La question se pose de la qualité du produit, puisque le tabac est mélangé avec des choses extrêmement dangereuses, ce qui les rend plus nocives encore que les cigarettes officielles. Même chose pour les filtres. Dans la dernière usine découverte en Belgique, le tabac était posé à même le sol, mélangé avec des détritus. On a trouvé des traces de pneus et de déjections animales de type souris ou rat.
Plus de 10 000 annonces liées à la vente de tabac de contrebande ont été recensées , rien que sur Facebook, les six premiers mois de 2023.

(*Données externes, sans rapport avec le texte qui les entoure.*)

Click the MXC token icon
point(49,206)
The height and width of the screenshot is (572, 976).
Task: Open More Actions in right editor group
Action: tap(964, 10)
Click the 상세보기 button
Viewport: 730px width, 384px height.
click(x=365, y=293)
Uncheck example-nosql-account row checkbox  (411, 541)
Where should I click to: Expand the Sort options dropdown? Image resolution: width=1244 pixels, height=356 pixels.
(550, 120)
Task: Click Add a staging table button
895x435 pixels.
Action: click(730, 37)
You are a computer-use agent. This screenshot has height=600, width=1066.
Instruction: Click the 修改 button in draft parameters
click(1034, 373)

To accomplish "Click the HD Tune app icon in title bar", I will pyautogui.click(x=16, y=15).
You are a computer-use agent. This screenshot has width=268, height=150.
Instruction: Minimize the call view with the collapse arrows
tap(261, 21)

Hervé Natali, responsable des relations territoriales d'Imperial brands SeitaFrance 3 Provence-Alpes
Et à l'arrivée, si un mineur veut acheter une cigarette dans une épicerie, il en trouvera. Et puis c'est extrêmement facile de se procurer du tabac moins cher sur les réseaux sociaux de type Snapchat, Facebook, WhatsApp, ou Leboncoin... C'est vraiment un problème de santé publique. Il ne faut pas oublier que les trafiquants exploitent des êtres humains qui travaillent dans les usines, sans voir le jour non-stop pendant des mois, sans même savoir où ils sont.
France 3 Provence-Alpes : en quoi la fiscalité encourage-t-elle ce trafic, selon vous ?
Le paquet de cigarettes pourrait passer à 12,70 euros en moyenne au 1ᵉʳ, janvier, soit 40 centimes de plus que prévu dans le plan national de lutte contre le tabagisme présenté il y a à peine un an.
La fiscalité visant à stigmatiser les fumeurs pour les faire arrêter, ça ne marche pas. Ce trafic montre que les consommateurs continuent de fumer, se fournissent en marge du réseau officiel des buralistes, et trouvent des paquets moins chers sur les marchés parallèles. Le prix d'un paquet de cigarettes recouvre 85% de taxes, il ne faut pas l'oublier.
La fiscalité fait sortir les consommateurs français du réseau officiel, mais ils continuent à fumer en s'approvisionnant différemment.
Hervé Natali, responsable de la lutte anti trafic de SeitaFrance 3 Provence-Alpes
Il faut s'inspirer des pays frontaliers, Belgique, Espagne, Italie, Allemagne où, le prix du tabac est moins cher, mais le taux de prévalence, c'est-à-dire le nombre de fumeurs de 18 à 75 ans est moins élevé. Il y a donc d'autres façons d'accompagner les fumeurs, qui souhaitent sortir du tabac, que de taxer.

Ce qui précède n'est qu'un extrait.